3) Em artigo publicado pela Revista USP, o professor e compositor Eduardo Seincman afirma que “a missão de Villa-Lobos era realizar uma espécie de ‘miscigenação musical’ do que seriam os elementos formadores da ‘alma brasileira’ com a linguagem musical ocidental de concerto”. Você diria que a multicultura do Rio de Janeiro foi um dos itens responsáveis por este anseio do músico?
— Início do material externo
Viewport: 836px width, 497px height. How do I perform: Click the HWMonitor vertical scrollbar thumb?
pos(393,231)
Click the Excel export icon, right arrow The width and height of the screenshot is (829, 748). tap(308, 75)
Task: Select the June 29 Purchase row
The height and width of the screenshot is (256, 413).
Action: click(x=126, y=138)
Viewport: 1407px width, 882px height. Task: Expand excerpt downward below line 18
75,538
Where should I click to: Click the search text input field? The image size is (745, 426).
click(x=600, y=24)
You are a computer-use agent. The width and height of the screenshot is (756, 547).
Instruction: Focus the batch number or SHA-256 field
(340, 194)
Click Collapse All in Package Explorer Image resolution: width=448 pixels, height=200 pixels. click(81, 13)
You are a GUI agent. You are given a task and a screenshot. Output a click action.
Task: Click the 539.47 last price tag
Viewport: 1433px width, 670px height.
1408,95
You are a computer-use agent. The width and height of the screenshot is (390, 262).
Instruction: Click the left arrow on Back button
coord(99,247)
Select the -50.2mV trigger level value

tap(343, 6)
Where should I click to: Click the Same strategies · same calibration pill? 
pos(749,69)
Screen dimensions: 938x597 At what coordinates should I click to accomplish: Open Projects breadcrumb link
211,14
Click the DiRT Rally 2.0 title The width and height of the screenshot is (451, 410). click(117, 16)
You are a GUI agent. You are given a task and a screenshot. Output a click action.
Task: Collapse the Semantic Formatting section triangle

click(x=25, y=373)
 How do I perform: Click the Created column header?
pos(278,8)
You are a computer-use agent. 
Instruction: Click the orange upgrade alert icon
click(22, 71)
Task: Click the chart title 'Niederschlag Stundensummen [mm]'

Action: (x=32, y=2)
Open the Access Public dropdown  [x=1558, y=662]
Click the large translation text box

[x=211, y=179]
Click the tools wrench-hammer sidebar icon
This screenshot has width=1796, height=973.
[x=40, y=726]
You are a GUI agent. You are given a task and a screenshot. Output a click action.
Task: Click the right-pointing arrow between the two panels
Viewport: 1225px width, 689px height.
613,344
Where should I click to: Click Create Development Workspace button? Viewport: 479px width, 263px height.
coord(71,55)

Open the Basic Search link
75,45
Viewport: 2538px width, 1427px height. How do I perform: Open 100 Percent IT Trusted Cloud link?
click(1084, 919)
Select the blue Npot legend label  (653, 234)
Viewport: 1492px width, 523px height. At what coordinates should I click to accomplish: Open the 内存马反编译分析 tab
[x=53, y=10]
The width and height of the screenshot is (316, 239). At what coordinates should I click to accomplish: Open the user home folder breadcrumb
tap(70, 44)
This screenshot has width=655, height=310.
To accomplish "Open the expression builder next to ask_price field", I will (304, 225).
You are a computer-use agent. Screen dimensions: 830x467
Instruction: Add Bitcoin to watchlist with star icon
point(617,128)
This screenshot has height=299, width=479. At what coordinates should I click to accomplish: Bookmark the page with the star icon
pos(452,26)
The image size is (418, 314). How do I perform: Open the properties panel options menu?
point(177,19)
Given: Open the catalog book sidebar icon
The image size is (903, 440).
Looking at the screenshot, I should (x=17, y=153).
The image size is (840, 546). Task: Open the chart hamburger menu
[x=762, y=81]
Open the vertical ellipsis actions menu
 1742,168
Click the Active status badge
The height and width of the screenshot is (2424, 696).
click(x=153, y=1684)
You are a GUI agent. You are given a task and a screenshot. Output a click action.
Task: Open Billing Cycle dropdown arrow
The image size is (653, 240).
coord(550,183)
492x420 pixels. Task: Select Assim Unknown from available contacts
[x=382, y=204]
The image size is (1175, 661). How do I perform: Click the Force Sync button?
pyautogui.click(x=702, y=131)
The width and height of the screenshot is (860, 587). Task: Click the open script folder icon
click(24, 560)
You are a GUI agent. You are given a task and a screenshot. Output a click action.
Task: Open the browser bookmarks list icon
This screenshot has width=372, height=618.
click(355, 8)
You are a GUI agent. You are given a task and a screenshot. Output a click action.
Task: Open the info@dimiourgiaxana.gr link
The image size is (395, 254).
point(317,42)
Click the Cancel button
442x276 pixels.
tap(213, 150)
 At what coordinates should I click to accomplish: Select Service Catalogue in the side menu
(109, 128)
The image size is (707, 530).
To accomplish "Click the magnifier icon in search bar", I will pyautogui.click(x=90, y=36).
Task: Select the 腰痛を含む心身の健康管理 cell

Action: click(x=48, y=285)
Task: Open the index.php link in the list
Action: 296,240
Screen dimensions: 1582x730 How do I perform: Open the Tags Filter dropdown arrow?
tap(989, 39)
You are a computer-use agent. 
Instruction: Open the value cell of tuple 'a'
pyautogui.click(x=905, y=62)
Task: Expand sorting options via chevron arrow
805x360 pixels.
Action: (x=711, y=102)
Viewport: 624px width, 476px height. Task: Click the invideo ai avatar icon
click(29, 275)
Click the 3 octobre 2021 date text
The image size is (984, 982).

Eu acredito que sim. O Rio de Janeiro era uma cidade muito plural na época. Tínhamos os negros escravizados; os processos de migração aconteciam há certo tempo, principalmente na segunda década do século XX. Muita gente veio da Europa por conta do fim da Primeira Guerra Mundial, que deixou o continente dizimado e em uma situação complicada para a classe “baixa”. Nisso, a grande vantagem de Villa-Lobos foi o fato de que ele tinha um ouvido livre de preconceitos para outros ritmos, que é o ouvido de um artista que está em busca de criar algo novo. Então, ele se permitia ouvir com atenção a música que sofria muito preconceito na época. Se você escuta Villa-Lobos, você percebe que ele acompanhava os tambores de candomblé e os rituais indígenas, pegava os ritmos da fonte de onde aconteciam, que é a característica do músico desse período. Ele ouvia a música e a transformava. Hoje, poderíamos colocar isso como uma apropriação cultural, o momento em que ele pega esses ritmos e os coloca em um contexto onde a classe “alta” aceita. Ele pega os ritmos de umbanda e do candomblé, da cultura negra e indígena, e as transforma em sinfonias, peças para piano e orquestra para a elite poder ouvir. É aí que ele começa a quebrar a estrutura de importação de novos aspectos musicais europeus. Villa-Lobos decide usar o que tinha por aqui, e isto se torna interessante também para a Europa. Ele cria algo novo para se ouvir lá, não há repetição. Quando a gente pensa em Carlos Gomes, que fez sucesso na Europa com o “O Guarani”, vemos que ele fez uma ópera italiana de sucesso. Não havia ritmos brasileiros, ele reproduziu o que se fazia na Itália. Villa-Lobos não, ele pegou o que estava no cotidiano. Por mais que a música clássica fosse feita para a elite da época, os músicos não faziam parte da elite. Eles são empregados da elite, que frequentam ambientes que não estão necessariamente dentro dos grandes salões. É de grande importância para a construção do Villa-Lobos a riqueza cultural que o Rio de Janeiro oferecia. A de São Paulo também, mas o Rio nessa época era a principal cidade do país. Eu acredito que sem esta miscigenação de culturas no período, existiria um grande músico de toda forma, mas Villa-Lobos precisou desta cama cheia de ritmos, cores e formas para poder criar a música que conhecemos.